The given expression can be rewritten as

$$\frac{x^{ln\left(y\right)}}{x^{ln\left(z\right)}}+\frac{y^{ln\left(z\right)}}{y^{ln\left(x\right)}}+\frac{z^{ln\left(x\right)}}{z^{ln\left(y\right)}}$$

Apply A.M >= G.M.

$$\left(\frac{\frac{x^{ln\left(y\right)}}{x^{ln\left(z\right)}}+\frac{y^{ln\left(z\right)}}{y^{ln\left(x\right)}}+\frac{z^{ln\left(x\right)}}{z^{ln\left(y\right)}}}{3}\right)\ge \left(\frac{x^{ln\left(y\right)}}{x^{ln\left(z\right)}}\cdot \frac{y^{ln\left(z\right)}}{y^{ln\left(x\right)}}\cdot \frac{z^{ln\left(x\right)}}{z^{ln\left(y\right)}}\right)^{\frac{1}{3}}$$

Using $a^{\log _c\left(b\right)}=b^{log_c\left(a\right)}$ , the denominators on the right side of the inequality can be manipulated.
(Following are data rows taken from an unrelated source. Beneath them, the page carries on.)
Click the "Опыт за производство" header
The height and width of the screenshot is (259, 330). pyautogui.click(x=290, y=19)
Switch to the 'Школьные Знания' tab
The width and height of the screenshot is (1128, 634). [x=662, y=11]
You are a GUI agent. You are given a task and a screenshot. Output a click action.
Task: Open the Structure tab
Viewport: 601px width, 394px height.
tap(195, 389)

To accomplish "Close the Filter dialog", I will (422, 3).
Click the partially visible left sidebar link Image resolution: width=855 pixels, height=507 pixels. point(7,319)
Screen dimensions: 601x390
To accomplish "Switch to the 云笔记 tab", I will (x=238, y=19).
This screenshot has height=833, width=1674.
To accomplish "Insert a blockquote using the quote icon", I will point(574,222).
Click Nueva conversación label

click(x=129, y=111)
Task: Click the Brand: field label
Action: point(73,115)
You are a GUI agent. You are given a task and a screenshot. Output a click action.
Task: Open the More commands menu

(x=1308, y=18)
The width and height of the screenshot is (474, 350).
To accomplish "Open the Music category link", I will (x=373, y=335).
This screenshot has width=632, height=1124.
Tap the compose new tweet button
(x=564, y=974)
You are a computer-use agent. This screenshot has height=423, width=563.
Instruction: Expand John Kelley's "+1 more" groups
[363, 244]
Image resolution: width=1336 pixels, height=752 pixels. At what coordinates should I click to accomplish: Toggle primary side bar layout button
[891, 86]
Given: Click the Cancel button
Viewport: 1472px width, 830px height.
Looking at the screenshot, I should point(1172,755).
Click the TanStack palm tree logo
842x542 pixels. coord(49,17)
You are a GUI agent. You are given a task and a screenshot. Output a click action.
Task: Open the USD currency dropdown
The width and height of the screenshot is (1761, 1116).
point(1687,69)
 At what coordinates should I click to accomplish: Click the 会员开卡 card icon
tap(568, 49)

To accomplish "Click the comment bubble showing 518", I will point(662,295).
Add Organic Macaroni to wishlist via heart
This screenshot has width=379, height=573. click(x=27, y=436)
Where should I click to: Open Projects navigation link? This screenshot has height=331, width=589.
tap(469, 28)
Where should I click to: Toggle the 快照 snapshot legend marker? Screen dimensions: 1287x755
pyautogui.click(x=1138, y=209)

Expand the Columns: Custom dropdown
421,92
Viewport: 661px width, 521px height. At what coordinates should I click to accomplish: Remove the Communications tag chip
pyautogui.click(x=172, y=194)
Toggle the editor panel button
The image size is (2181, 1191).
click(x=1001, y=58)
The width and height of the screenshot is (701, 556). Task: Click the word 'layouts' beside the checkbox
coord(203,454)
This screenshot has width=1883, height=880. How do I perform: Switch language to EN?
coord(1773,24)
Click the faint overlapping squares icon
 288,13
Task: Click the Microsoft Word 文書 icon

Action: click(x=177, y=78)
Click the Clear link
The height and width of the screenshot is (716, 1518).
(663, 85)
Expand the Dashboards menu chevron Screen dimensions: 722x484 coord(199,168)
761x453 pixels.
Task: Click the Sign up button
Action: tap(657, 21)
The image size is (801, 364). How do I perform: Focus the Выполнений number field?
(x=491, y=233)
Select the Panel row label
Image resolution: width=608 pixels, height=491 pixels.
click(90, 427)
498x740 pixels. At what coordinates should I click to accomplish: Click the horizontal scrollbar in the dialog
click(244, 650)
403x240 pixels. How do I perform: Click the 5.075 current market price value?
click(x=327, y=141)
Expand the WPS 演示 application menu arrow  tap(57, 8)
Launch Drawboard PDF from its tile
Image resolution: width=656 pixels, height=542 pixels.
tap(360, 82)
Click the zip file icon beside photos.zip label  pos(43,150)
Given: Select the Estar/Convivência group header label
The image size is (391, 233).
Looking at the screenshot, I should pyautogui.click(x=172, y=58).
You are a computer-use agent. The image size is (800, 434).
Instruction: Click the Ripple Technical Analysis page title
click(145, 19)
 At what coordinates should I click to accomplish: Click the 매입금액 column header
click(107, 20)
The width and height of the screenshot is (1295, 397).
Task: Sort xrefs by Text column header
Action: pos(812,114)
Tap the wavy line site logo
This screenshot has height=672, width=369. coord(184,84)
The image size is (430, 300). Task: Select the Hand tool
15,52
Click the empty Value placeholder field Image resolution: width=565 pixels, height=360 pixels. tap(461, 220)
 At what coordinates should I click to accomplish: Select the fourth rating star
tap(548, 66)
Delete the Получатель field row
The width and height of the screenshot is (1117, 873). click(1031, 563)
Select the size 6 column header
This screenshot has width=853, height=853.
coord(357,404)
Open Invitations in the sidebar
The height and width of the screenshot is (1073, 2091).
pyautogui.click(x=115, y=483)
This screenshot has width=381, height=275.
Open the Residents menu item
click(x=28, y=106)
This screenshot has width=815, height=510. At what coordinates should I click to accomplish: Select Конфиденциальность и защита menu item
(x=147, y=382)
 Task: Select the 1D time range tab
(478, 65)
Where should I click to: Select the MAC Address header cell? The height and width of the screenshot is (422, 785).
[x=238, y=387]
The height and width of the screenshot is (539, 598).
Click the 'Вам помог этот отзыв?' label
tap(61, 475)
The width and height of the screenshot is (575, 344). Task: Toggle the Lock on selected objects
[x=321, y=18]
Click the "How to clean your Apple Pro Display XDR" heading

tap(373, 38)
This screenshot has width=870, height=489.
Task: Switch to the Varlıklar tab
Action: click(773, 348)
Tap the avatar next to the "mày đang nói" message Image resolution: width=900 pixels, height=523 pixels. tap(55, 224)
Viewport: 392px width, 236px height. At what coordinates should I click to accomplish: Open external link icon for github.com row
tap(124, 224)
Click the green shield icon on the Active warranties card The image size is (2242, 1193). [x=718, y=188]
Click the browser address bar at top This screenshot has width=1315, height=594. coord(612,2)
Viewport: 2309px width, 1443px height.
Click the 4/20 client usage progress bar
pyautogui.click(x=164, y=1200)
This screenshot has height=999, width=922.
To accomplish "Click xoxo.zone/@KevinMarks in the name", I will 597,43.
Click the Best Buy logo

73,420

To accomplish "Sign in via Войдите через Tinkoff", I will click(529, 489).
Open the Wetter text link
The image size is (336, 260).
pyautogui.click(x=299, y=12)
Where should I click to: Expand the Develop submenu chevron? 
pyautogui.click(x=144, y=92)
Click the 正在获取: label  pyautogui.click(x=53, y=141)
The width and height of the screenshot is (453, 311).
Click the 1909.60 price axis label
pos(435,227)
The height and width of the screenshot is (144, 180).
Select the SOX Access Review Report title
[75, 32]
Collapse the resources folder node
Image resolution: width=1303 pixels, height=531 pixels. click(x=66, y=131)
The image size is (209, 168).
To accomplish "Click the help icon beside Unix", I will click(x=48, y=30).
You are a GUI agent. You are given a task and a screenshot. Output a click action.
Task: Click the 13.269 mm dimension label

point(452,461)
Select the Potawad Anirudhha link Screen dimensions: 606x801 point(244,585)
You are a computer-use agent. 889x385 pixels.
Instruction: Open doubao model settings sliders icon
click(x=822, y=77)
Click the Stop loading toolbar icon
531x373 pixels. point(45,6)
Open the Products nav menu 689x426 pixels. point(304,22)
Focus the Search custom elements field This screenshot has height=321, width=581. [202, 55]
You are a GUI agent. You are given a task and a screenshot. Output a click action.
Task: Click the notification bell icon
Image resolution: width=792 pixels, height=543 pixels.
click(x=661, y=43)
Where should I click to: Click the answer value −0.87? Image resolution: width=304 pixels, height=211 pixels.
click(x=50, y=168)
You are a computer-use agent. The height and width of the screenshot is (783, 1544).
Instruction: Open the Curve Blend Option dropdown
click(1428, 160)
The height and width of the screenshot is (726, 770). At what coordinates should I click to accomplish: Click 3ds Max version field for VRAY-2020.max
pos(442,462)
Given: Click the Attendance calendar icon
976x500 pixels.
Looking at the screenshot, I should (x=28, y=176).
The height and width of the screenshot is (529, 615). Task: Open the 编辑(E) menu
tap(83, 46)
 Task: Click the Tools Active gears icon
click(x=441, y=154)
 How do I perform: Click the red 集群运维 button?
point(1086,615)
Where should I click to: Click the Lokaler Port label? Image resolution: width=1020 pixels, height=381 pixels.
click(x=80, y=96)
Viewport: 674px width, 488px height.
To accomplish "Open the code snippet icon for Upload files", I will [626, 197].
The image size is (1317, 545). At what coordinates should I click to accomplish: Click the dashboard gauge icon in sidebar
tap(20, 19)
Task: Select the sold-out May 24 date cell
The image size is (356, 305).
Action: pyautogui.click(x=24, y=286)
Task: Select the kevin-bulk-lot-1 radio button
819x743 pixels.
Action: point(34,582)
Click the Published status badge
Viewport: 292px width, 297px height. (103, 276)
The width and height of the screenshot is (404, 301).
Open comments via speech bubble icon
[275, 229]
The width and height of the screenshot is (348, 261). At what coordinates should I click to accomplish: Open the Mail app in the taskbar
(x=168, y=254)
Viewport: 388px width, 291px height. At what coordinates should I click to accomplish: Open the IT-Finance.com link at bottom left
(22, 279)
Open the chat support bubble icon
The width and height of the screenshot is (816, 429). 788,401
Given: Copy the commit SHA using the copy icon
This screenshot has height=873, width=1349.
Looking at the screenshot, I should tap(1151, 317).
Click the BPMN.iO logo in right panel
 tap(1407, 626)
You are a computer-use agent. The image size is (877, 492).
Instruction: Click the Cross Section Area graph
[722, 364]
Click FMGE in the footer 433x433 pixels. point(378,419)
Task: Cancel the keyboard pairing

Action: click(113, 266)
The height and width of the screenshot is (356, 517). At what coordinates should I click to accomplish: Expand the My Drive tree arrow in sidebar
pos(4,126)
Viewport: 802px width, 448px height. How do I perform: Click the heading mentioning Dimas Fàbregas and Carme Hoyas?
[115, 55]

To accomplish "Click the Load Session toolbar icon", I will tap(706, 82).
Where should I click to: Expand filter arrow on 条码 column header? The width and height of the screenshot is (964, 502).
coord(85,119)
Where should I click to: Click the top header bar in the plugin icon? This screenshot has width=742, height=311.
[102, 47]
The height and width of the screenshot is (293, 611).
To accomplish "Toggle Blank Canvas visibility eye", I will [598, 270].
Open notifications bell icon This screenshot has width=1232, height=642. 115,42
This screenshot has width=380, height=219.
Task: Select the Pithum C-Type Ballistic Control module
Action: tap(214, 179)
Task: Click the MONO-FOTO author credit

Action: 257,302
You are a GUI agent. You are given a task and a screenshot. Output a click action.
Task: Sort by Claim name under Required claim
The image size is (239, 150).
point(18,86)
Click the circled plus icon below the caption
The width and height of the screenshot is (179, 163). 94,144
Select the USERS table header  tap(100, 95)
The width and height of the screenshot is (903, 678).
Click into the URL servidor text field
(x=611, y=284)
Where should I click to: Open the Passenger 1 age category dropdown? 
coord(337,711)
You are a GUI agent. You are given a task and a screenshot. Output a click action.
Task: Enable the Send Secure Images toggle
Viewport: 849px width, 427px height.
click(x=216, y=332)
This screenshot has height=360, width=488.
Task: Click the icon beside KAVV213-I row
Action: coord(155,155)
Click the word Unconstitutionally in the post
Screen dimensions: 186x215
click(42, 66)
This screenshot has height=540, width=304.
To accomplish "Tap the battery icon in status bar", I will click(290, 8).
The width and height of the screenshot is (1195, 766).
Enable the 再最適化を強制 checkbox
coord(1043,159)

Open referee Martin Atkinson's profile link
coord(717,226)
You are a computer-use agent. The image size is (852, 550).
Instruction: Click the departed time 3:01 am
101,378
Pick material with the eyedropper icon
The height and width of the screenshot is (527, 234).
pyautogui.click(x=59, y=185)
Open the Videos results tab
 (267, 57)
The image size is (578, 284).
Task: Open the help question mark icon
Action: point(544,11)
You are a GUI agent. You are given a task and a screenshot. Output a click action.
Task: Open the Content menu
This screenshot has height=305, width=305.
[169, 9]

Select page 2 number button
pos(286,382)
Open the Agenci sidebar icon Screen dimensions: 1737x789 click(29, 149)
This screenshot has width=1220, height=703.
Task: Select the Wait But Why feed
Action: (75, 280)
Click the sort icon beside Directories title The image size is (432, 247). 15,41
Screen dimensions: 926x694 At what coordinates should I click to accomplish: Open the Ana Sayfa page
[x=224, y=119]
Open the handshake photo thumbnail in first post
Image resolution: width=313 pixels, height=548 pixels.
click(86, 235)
$$\left(\frac{\frac{x^{ln\left(y\right)}}{x^{ln\left(z\right)}}+\frac{y^{ln\left(z\right)}}{y^{ln\left(x\right)}}+\frac{z^{ln\left(x\right)}}{z^{ln\left(y\right)}}}{3}\right)\ge \:\left(\frac{x^{ln\left(y\right)}}{z^{ln\left(x\right)}}\cdot \:\frac{y^{ln\left(z\right)}}{x^{ln\left(y\right)}}\cdot \:\frac{z^{ln\left(x\right)}}{y^{ln\left(z\right)}}\right)^{\frac{1}{3}}$$

$$\left(\frac{\frac{x^{ln\left(y\right)}}{x^{ln\left(z\right)}}+\frac{y^{ln\left(z\right)}}{y^{ln\left(x\right)}}+\frac{z^{ln\left(x\right)}}{z^{ln\left(y\right)}}}{3}\right)\ge \:\left(1\right)^{\frac{1}{3}}$$

$$\left(\frac{x^{ln\left(y\right)}}{x^{ln\left(z\right)}}+\frac{y^{ln\left(z\right)}}{y^{ln\left(x\right)}}+\frac{z^{ln\left(x\right)}}{z^{ln\left(y\right)}}\right)\ge \:\left(3\right)$$

Therefore the minimum value of the expression is 3.

Answer 2

Let

$$x=e^u \quad y=e^v \quad z=e^w \quad u,v,w\in \mathbb{R}$$

then

$$ x^{(\ln y-\ln z)} + y^{(\ln z-\ln x )} + z^{(\ln x-\ln y)} = \frac{e^{uv}}{e^{uw}}+\frac{e^{vw}}{e^{uv}}+\frac{e^{uw}}{e^{vw}}\ge 3$$

by AM-GM or more directly by Rearrangement inequality.